The political dimension involves strengthening democracy and defending human rights. Progress has been made in the area of democratisation, but holding free and fair elections is only the first step in a process which must be continually fostered - including within the oldest democracies - so that people at all levels of society have a constant voice in the debates and decisions by which they are governed. For democracy to be sustained, citizens must be able to hold governments accountable within a well functioning rule of law and through institutions and channels which facilitate more direct popular participation. At the same time, too many countries still suffer under authoritarian rule of one type or another and the democratic forces who struggle for peaceful transition within them must be able to rely on unswerving international support.

In this the year of the fiftieth anniversary of the UN Universal Declaration on Human Rights, we reaffirm that human rights - political, civil, economic, social and cultural - are universal and indivisible. Rights-based initiatives, with heightened emphasis on economic, social and cultural rights, are an integral component of social democracy's reponse to globalisation. Respect for political rights and civil liberties is necessary to ensure the protection of all other rights. For example, the right of workers to organise and form unions is essential for the defence of their economic rights. Human rights must therefore be promoted in a coordinated manner and incorporated into other activities such as development cooperation, peace-keeping and other forms of conflict-settlement.

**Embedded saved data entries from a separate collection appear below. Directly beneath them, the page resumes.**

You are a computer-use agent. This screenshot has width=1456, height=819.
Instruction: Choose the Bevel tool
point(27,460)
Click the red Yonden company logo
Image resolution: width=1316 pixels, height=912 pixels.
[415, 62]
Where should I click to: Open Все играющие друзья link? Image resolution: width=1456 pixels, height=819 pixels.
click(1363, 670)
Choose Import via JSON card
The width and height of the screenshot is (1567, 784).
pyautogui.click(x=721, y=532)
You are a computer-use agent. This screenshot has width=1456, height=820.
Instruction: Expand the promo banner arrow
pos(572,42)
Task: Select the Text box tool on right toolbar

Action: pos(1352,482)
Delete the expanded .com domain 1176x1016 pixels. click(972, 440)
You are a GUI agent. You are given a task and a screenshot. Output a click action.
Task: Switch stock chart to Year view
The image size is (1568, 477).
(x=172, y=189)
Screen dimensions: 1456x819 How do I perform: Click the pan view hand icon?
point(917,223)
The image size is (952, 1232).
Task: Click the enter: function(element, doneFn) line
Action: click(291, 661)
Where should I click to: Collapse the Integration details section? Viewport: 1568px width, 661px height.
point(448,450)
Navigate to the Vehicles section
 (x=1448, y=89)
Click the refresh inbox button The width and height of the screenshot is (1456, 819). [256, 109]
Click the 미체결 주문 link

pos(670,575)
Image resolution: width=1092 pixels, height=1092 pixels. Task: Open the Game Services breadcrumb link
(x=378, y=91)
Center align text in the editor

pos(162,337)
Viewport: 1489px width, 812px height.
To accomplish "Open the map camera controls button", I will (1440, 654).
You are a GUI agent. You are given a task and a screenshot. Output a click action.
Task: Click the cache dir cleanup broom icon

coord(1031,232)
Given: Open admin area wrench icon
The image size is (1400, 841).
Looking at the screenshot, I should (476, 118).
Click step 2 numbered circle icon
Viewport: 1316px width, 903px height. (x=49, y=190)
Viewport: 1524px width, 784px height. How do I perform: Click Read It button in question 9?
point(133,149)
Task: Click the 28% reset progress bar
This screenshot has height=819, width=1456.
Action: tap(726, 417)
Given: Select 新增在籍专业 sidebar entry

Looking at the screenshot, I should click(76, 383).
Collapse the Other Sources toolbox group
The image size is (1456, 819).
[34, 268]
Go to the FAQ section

The humanitarian dimension entails providing timely and sustained support for those who are the victims of oppression and strife, and promoting initiatives for the prevention and peaceful resolution of violent situations. Greater efforts, stronger mechanisms and more rapid responses are needed to enforce the Geneva Conventions and other pertinent international laws during armed conflicts. New and more effective international structures for humanitarian initiatives and for holding accountable those responsible for inflicting casualties on civilians must be created.

More attention and greater priority must be given to preventive measures in order to identify and address potentially volatile situations before violence breaks out. The United Nations remains the most important body for peace and security cooperation, but the complementary role of regional organisations has proven to be effective and should be strengthened. Education for peace, confidence-building measures, the promotion of dialogue and disarmament initiatives in both the nuclear and conventional categories must be intensified.

The economic dimension includes a war on poverty, and investment in people, the world's most valuable resource. High unemployment, underemployment and social exclusion constitute a severe threat to democracy everywhere and are the result of a form of globalisation which places economic interests ahead of social responsibility and is therefore ultimately unsustainable. A political and ethical framework based on inclusion and democratising economic change must be developed to reverse the widening gap between rich and poor - both within and between nations.

Such a framework would provide for greater investment in human capital, particularly in the fields of education, technical training and health, based on enhanced cooperation between developed and developing countries. Only through a global development partnership will poor people and poor countries have a chance to realise their potential and make their way in an interdependent world.


Progress on these three fronts requires a concerted international effort. The Socialist International now numbers 139 member parties which come from every continent and it has regional and thematic committees which are actively working throughout the world. Guided by our long-held values of liberty, justice and equality, and united in global solidarity, we remain committed to the tasks at hand and hopeful that yet more people will join in the effort.